▶ _Task to carry out_
Return every record below exactly as written, but leave out the pictures.

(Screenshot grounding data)
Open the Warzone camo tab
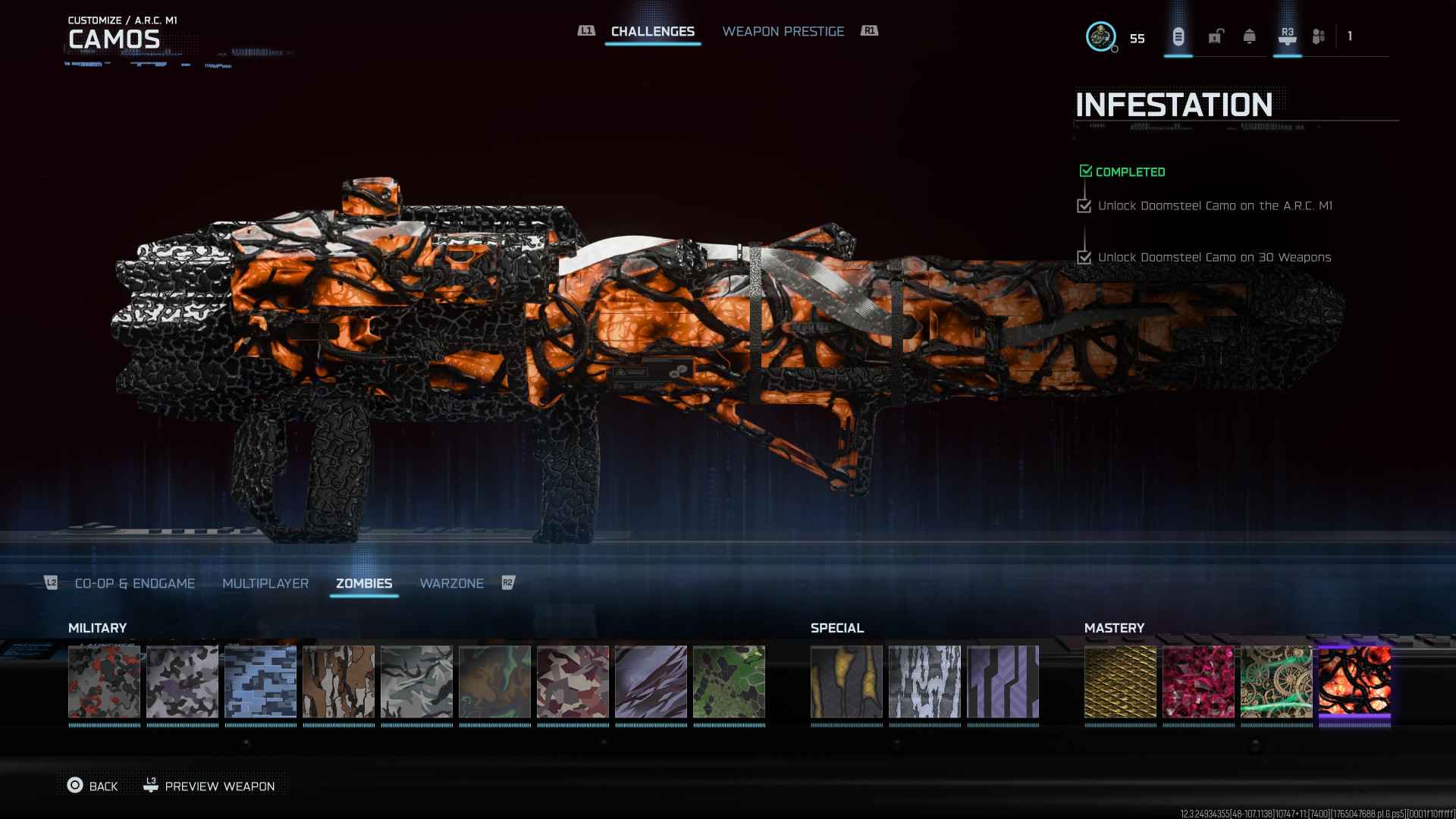1456x819 pixels. (451, 583)
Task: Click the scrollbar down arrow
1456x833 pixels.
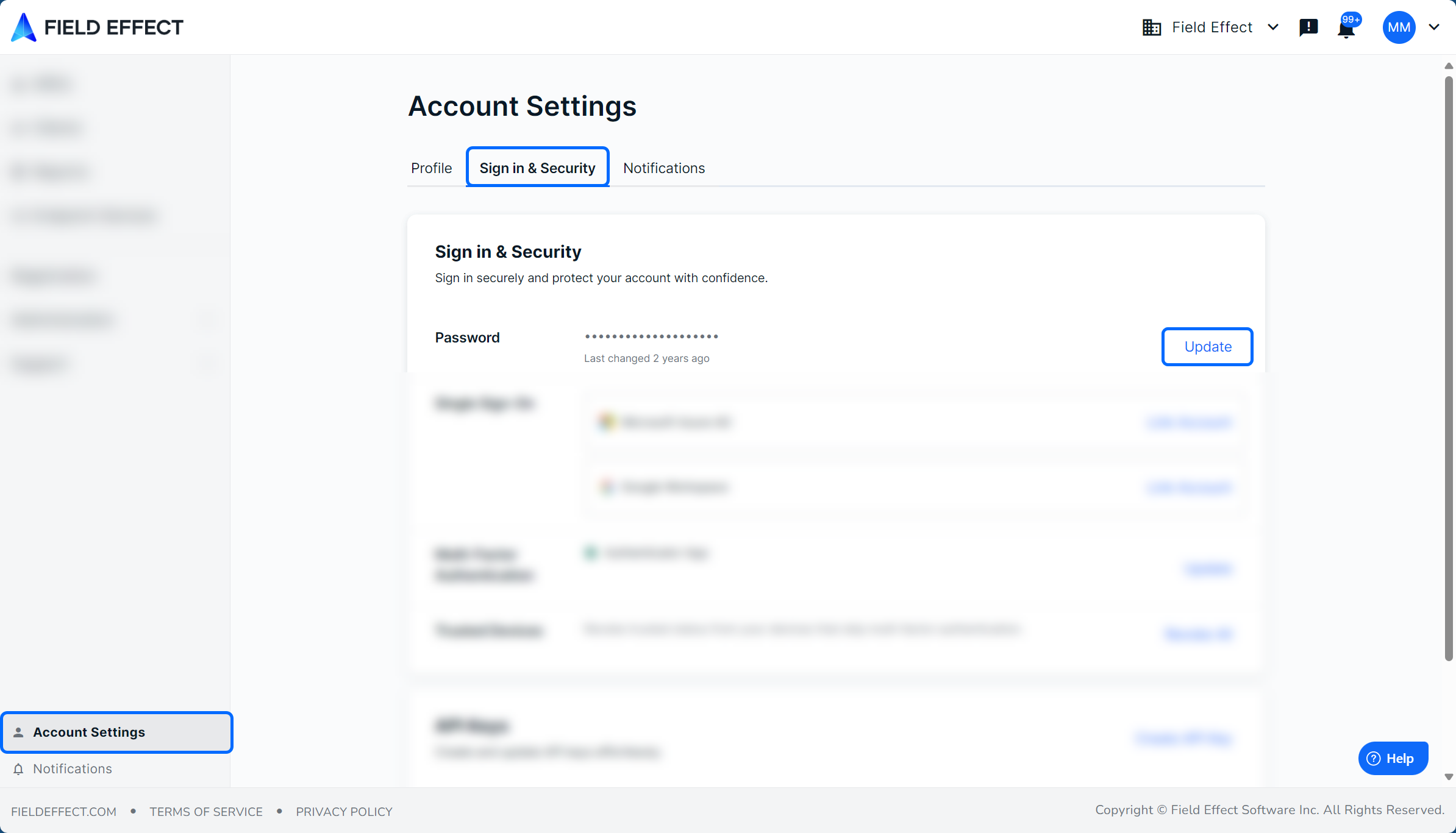Action: pos(1449,777)
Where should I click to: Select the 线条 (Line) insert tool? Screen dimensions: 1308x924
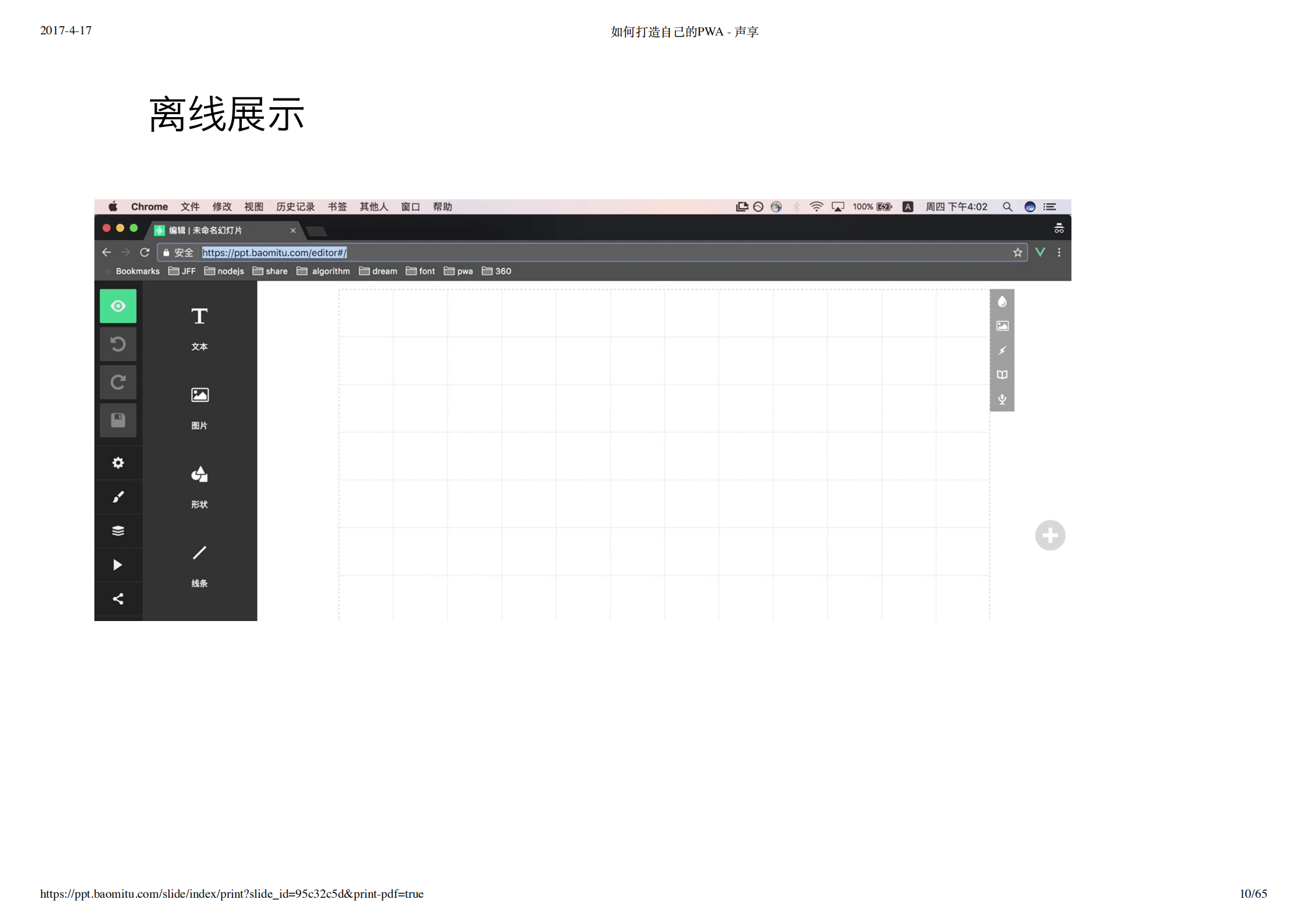click(x=199, y=562)
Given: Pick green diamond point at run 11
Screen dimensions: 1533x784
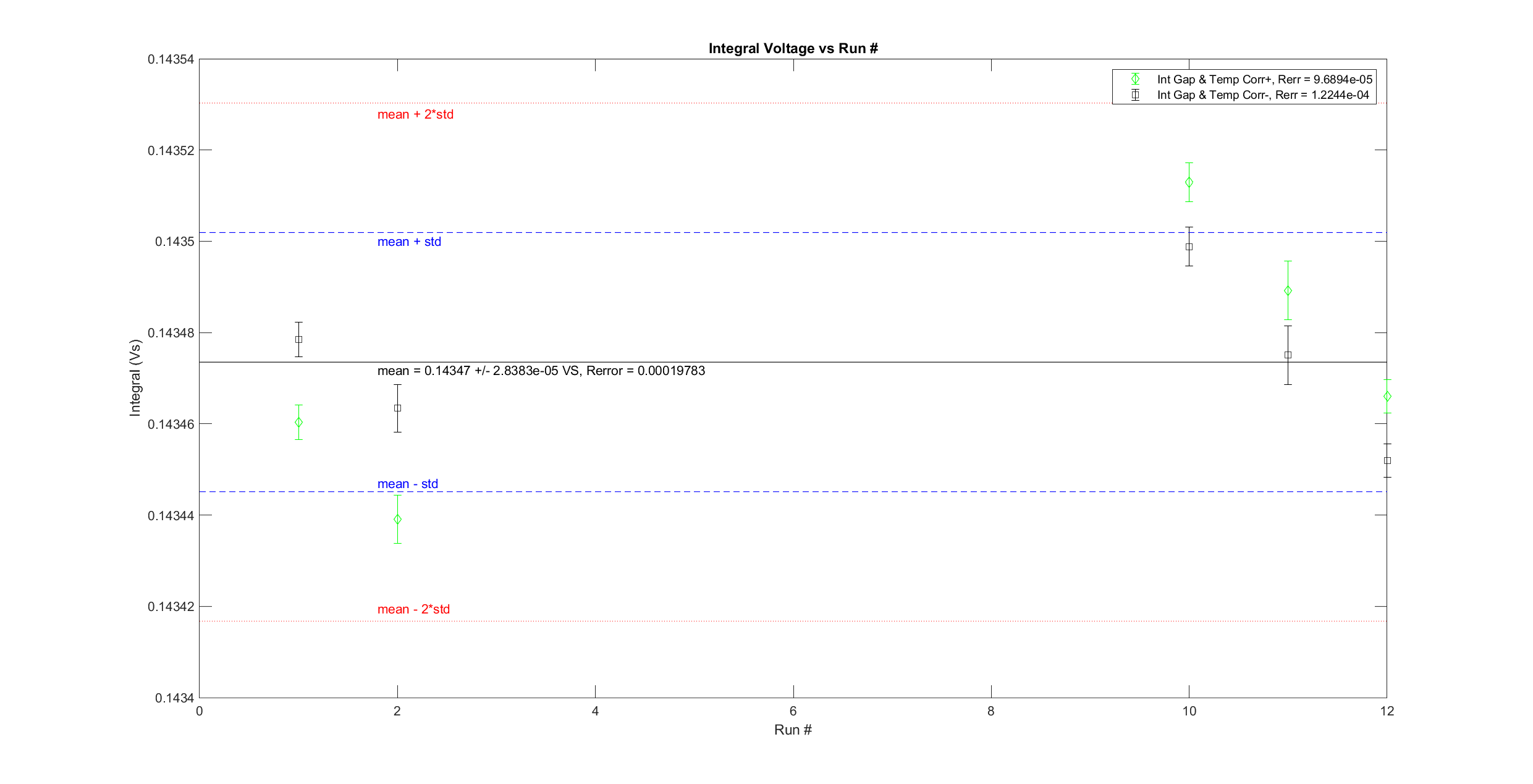Looking at the screenshot, I should pos(1288,290).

▶ _Task output_
Open the Warzone camo tab
1456x819 pixels. (451, 583)
Task: Click the scrollbar down arrow
1456x833 pixels.
Action: pos(1449,777)
Where should I click to: Select the 线条 (Line) insert tool? Screen dimensions: 1308x924
click(x=199, y=562)
Given: Pick green diamond point at run 11
Screen dimensions: 1533x784
Looking at the screenshot, I should pos(1288,290).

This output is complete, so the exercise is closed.